VORLIEGENDER TEXT:
§

Molière auf dem Fahrrad

Schauspielerschnurren.
Wie ein gemütlicher Hock oder Plausch mit zwei arrivierten Schauspielern, die eine größere Drehpause nutzen, resp. einem Regisseur, Philippe Le Guay, der die Idee zum Film mit dem einen der beiden Protagonisten, Fabrice Luchini als Serge Tanneur, ausgeheckt und darauf das Drehbuch geschrieben und inszeniert hat.

Tanneur hat sich in die Normandie in ein kleines Kaff zurückgezogen. Er war ein erfolgreicher Schauspieler. Von der Bühne hat er Abschied genommen. Er verbringt seine Tag garantiert ohne Fernsehen, ohne Anschluss an die öffentliche Kläranlage mit Malen und Puzzles; nur, rein glücklich scheint er nicht zu sein. Sein Negativmotto ist, keine Bühne mehr.

Vor sechs Jahren hatte Tanneur noch in Prag gedreht. Dabei hatte er den Kollegen Lambert Wilson kennen gelernt. Dieser ist ein typischer Beau, immer gut sitzende Frisur, muss nie viel machen, vor allem da stehen und gut aussehen, die Muskeln drei bis vier Mal im Fitnessstudio trainiert. Der möchte für eine Tourneeaufführung den Menschenfeind von Molière inszenieren und er möchte Tanneur unbedingt als die seiner Ansicht nach negativere Figur, den Philinte besetzen.

Tanneur allerdings hatte immer davon geträumt, die Hauptrolle, den Alceste, zu spielen. Hat er aber nie gekriegt. Hat ihm keiner zugetraut. Jetzt taucht der Kollege, der ihn nicht vergessen hat, Lambert Wilson, gespielt von Gauthier Valence, im Kaff auf. Wilson ist auf dem Höhepunkt seiner Popularität wegen der Rolle eines Gehirnchirurgen in einer Fernsehserie. So bekannt wie seinerzeit Klaus-Jürgen Wussow als Schwarzwalddoktor.

Der Hauptteil des Filmes sind nun seine Versuche, den Kollegen Tanneur zur Rolle zu überreden. Tanneur lässt sich immerhin auf Proben ein. Und so wird es viele, viele, Leseproben geben mit ständig wechselnden Rollen, sie spielen Kopf oder Zahl vor jeder Proben, wer wen liest. Für genaue Beobachter wird sich auch zeigen, wie die Darsteller langsam in die Rollen hineinwachsen.

§

VORLIEGENDE DATEN:
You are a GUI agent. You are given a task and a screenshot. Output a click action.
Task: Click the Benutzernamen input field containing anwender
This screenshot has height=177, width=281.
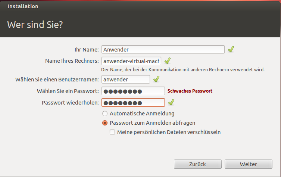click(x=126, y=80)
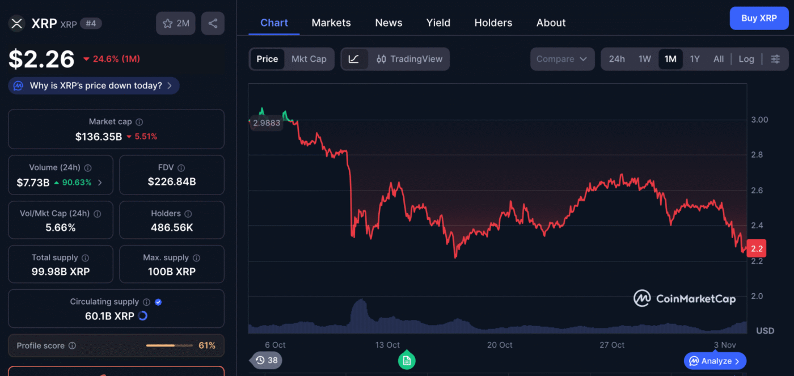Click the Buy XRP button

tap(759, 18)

§

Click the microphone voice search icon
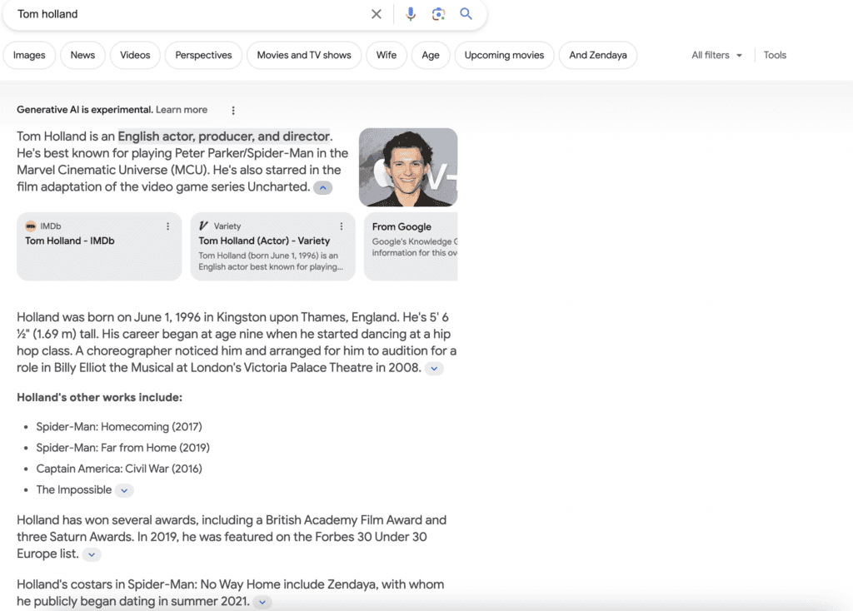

§

AUFGABENSTELLUNG:
• a. Beantworte anhand der Filmbesprechung diese drei Fragen:
(i) In welche Gegend hat sich Serge Tanneur zurückgezogen?
(ii) In welcher Stadt hatte Tanneur vor sechs Jahren gedreht?
(iii) Welche Rolle hatte Tanneur schon immer spielen wollen?
• b. Gib bitte aus der Filmbesprechung den Abschnitt wortgetreu aus. Setze bei den Worten „Tanneur allerdings hatte“ ein und höre nach „Wussow als Schwarzwalddoktor.“ auf.
• c. Schreib die Filmbesprechung zu „Molière auf dem Fahrrad“ im Anschluss an ihren letzten Satz weiter.

LÖSUNGEN NACH NUMMER:
• a.
(i) In ein kleines Kaff in der Normandie.
(ii) In Prag.
(iii) Die Hauptrolle, den Alceste.

• b.
Tanneur allerdings hatte immer davon geträumt, die Hauptrolle, den Alceste, zu spielen. Hat er aber nie gekriegt. Hat ihm keiner zugetraut. Jetzt taucht der Kollege, der ihn nicht vergessen hat, Lambert Wilson, gespielt von Gauthier Valence, im Kaff auf. Wilson ist auf dem Höhepunkt seiner Popularität wegen der Rolle eines Gehirnchirurgen in einer Fernsehserie. So bekannt wie seinerzeit Klaus-Jürgen Wussow als Schwarzwalddoktor.

• c.
Dazwischen gibt es Fahrten mi dem Fahrrad, auch mit einem ohne Bremse und der Star lässt sich auf ein Interesse für Immobilien ein, lernt dabei die attraktive Italienerin Francesca kennen, die aber behauptet, die Italiener würden keine französischen Schauspieler kennen.

Zwischendrin springen ein paar Schauspieleranekdoten ab oder auch pinggelige Kritik von Tanneur am Kollegen, wenn es um die 12 Silben des in Frankreich und bei Molière heiligen Alexandriners geht.

Zwischen dem Probenstaub und den Alexandrinern wird immer wieder mit Ausflügen ans Meer, in die Dünen, zu den Salzgewinnungsanlagen Luft zum Durchatmen gegeben und logisch, dass die beiden Herren Francesca gegenüber nicht ohne Gefühle bleiben können.

Weitere Zutaten zu diesem vergnüglichen Schauspielertreffen sind das Thema Vosektomie, Fans des Stars, ein junges Mädel, was bereits X-Filme macht (Pornos), die Agentin in Paris, der Immobilienmakler, der Taxifahrer, der den Star um einen Gefallen bittet und bei Erinnerung daran vom Star ein Veilchen verpasst kriegt, ein wild gewordener, lauschiger Whirlpool, die Salzgärten. Alles mit abgeklärter Ruhe und Gelassenheit.

Eine sympathische Liebeserklärung an die Schauspielerei und das Theater. Vielleicht auch ein Film fürs Theatermuseum. Und immerhin besser, drehfreie Zeit so zu nutzen, statt im Alkohol abzusaufen oder das Jammern anzufangen. Gilt ebenso für den Zuschauer.